4. Americans have better access to preventive cancer screening than Canadians.
5. Lower-income Americans are in better health than comparable Canadians.
6. Americans spend less time waiting for care than patients in Canada and the United Kingdom.
7. People in countries with more government control of health care are highly dissatisfied and believe reform is needed.
8. Americans are more satisfied with the care they receive than Canadians.
9. Americans have better access to important new technologies such as medical imaging than do patients in Canada or Britain.
10. Americans are responsible for the vast majority of all health care innovations.

It's a shame we don't pattern our health care after other countries who have single-payer. We can only choose Canada or the UK. If only there were other examples we could follow...like, say, every other industrialized nation in the world...
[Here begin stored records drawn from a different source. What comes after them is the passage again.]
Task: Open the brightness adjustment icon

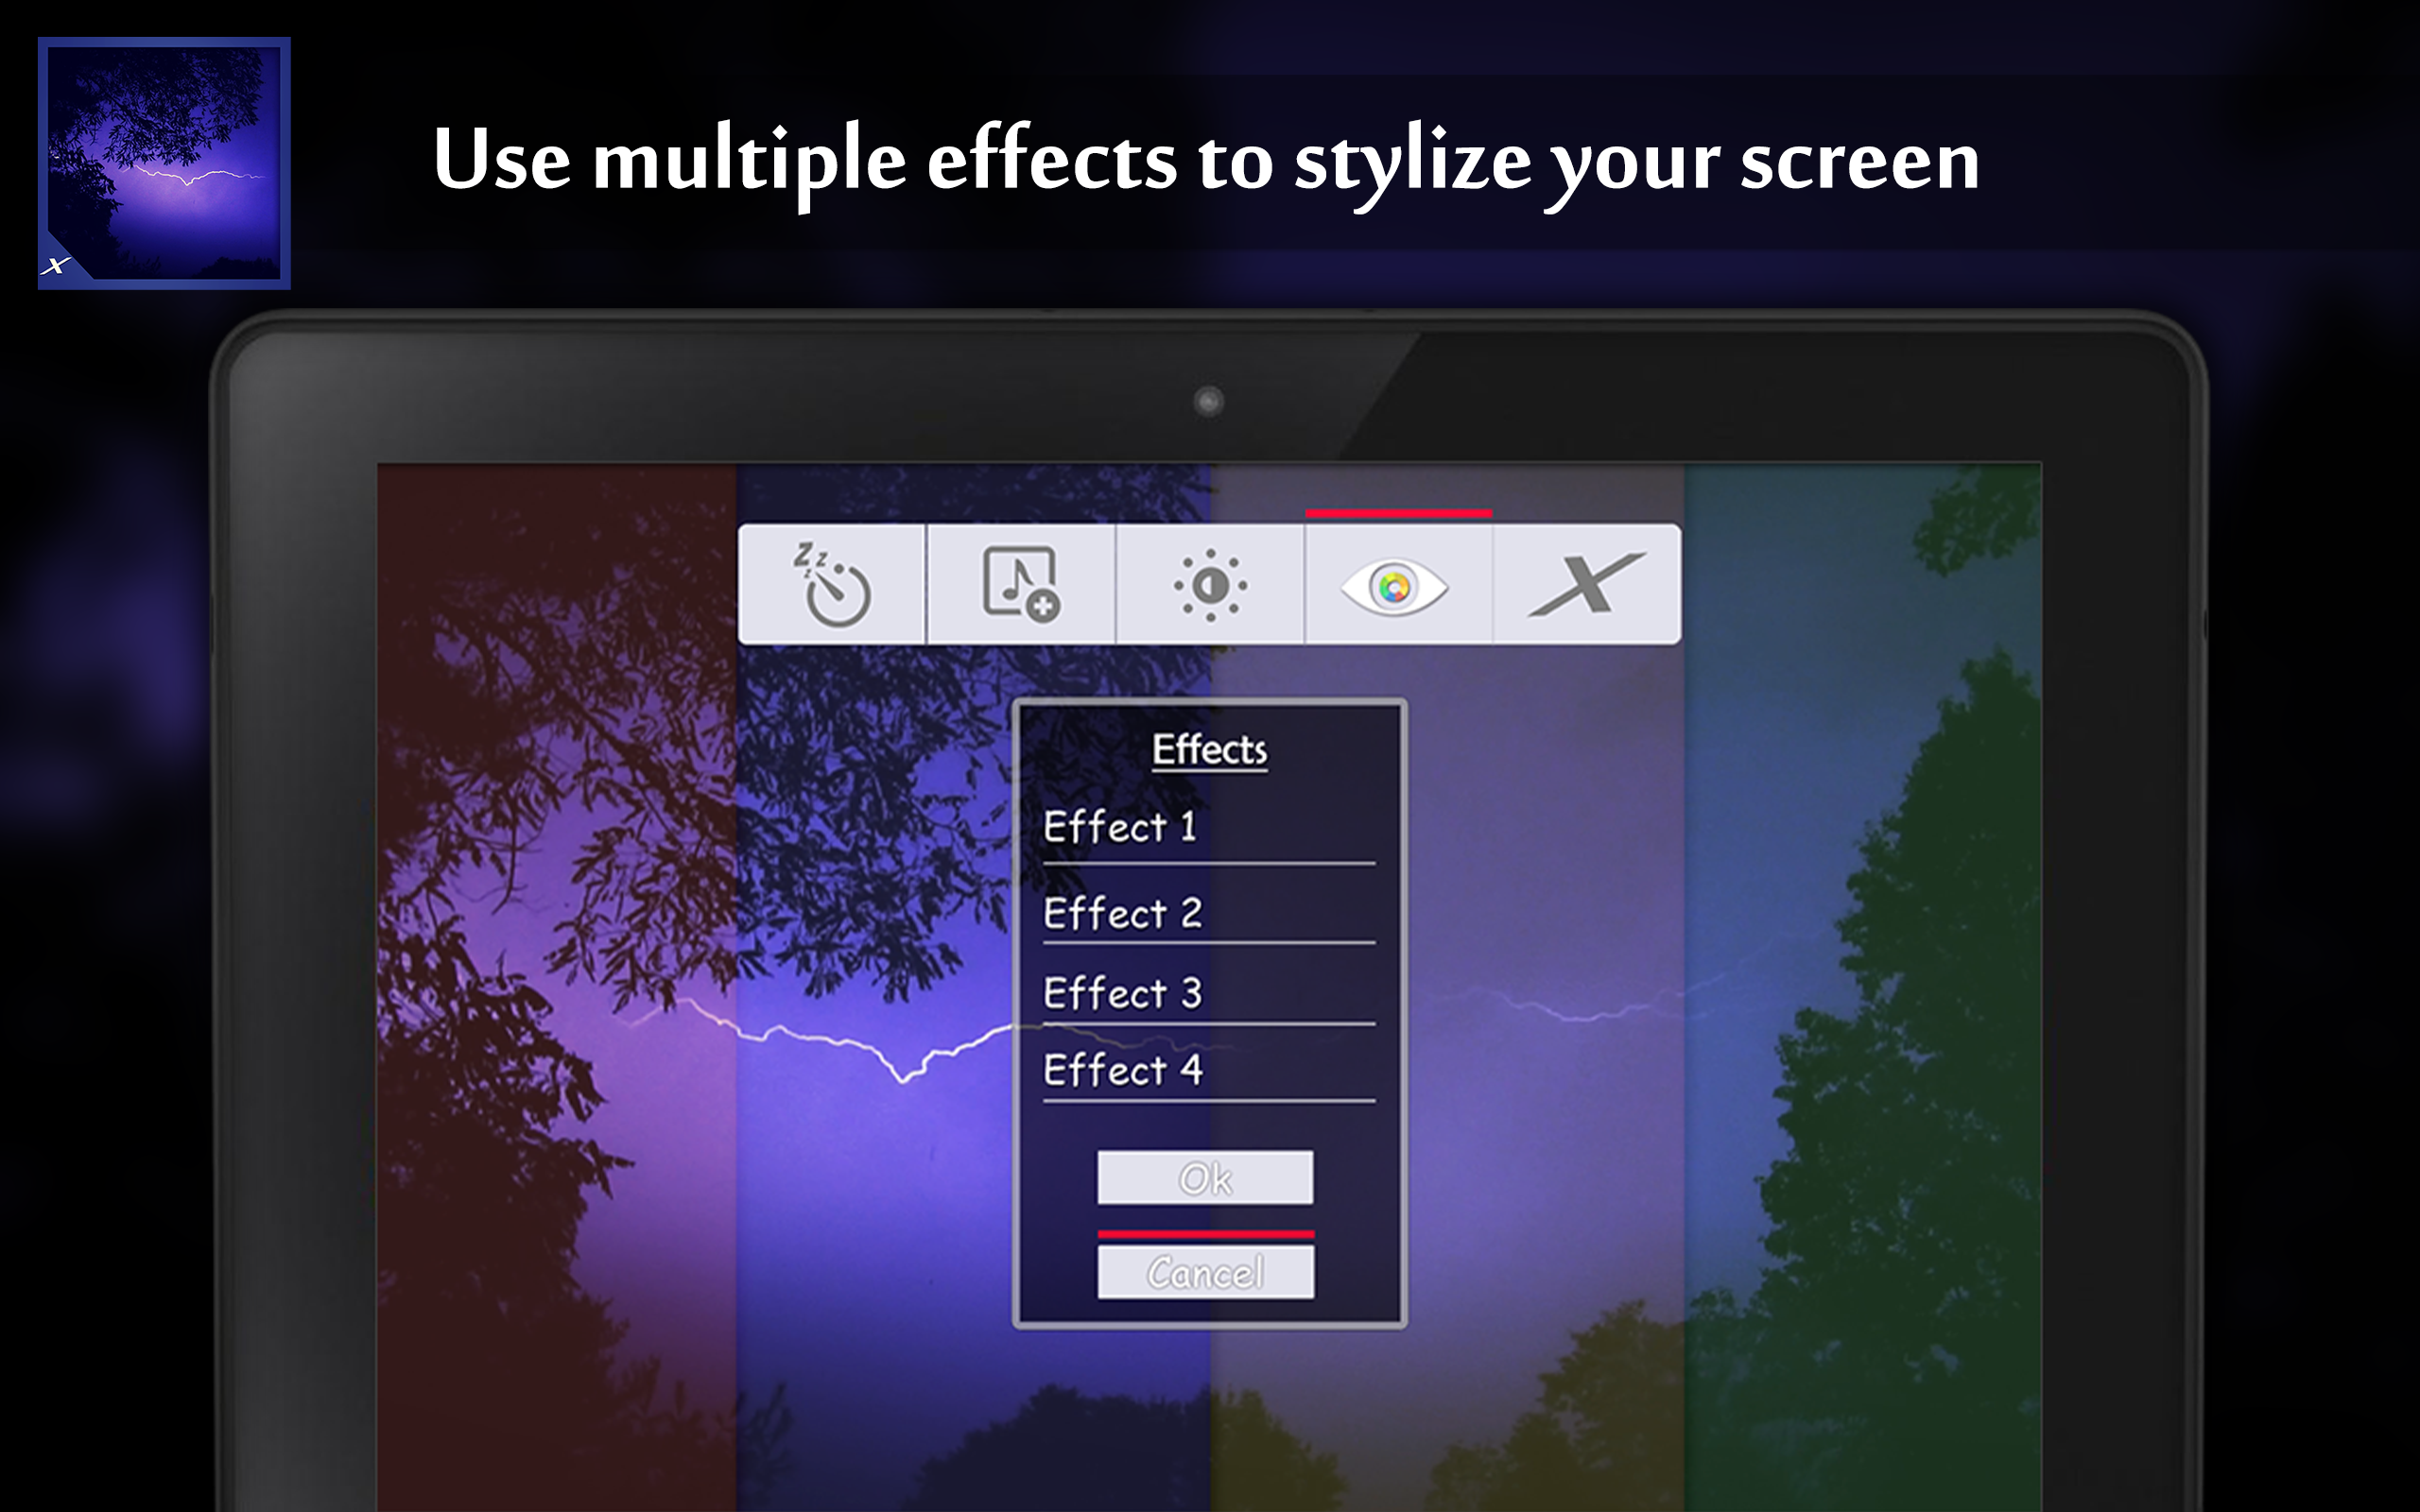Action: [x=1210, y=585]
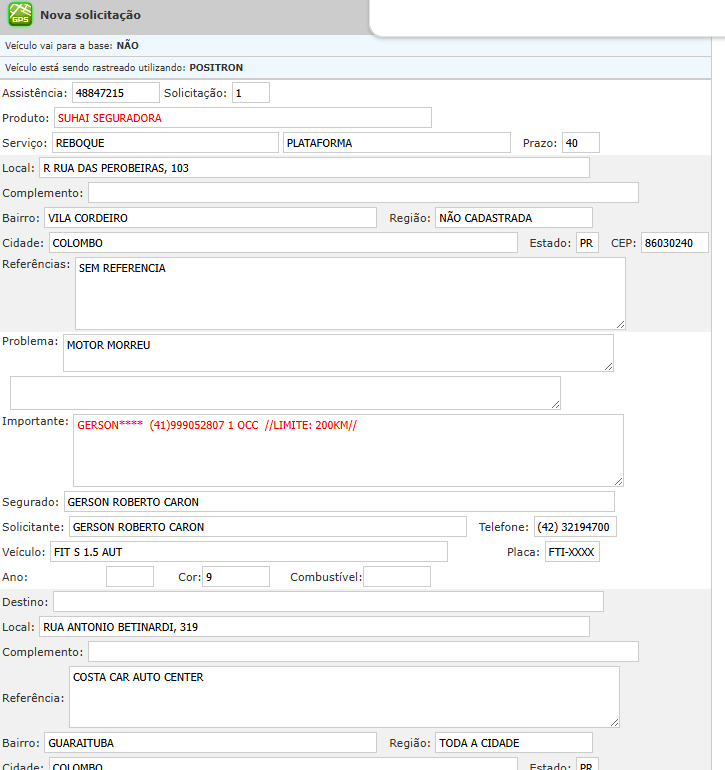Screen dimensions: 725x770
Task: Select the Bairro field showing VILA CORDEIRO
Action: point(210,218)
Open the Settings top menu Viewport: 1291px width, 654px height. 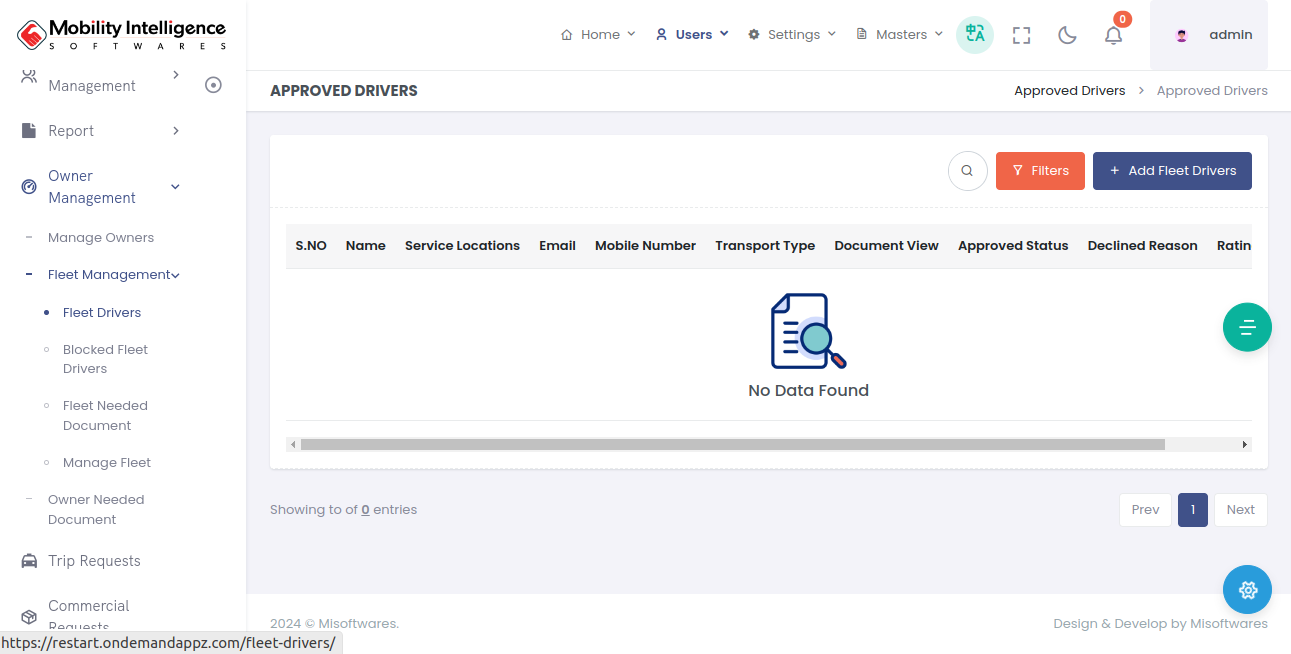[x=792, y=35]
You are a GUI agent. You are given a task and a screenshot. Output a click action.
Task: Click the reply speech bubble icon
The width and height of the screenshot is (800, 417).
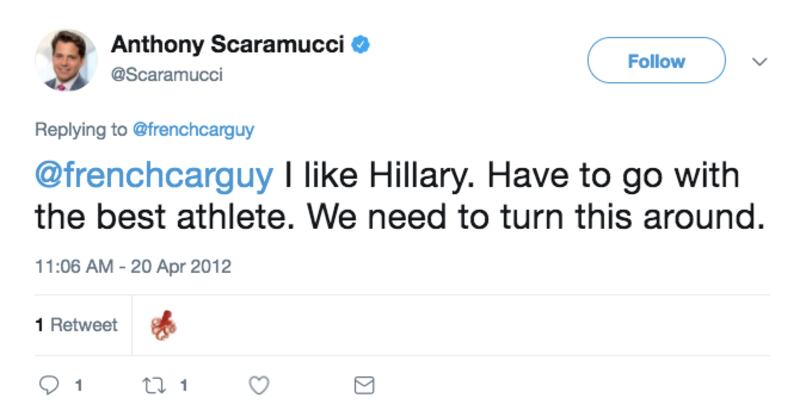[49, 385]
Edit: And good job using data analysis from an institute named for the president who led us into the Great Depression. Seriously, do Republicans get irony?
 
Re: America's Affordable Health Choices Act of 2009 - The USCHO debates

It's a semantics strategy -- c.f. the other side talking about "bureaucrats getting between you and your doctor," which ignores that under the current system corporate risk-reward computations come between you and your doctor.

Well it makes more sense than the "If we have Universal Health Care the Government is gonna kill all the OLD PEOPLEZ!!!1!!1!" argument that is going through Congress and Faux News these days. :D
 
Re: America's Affordable Health Choices Act of 2009 - The USCHO debates

Well it makes more sense than the "If we have Universal Health Care the Government is gonna kill all the OLD PEOPLEZ!!!1!!1!" argument that is going through Congress and Faux News these days. :D

The entrenched interests are grasping at extremely well-funded straws. It's the equivalent of RJ Reynolds fighting cancer studies, Exxon obfuscating on global warming, ADM protecting their subsidies: deny, deflect, delay. The fear-mongering isn't the content, it's the delivery mechanism. Public policy terrorism.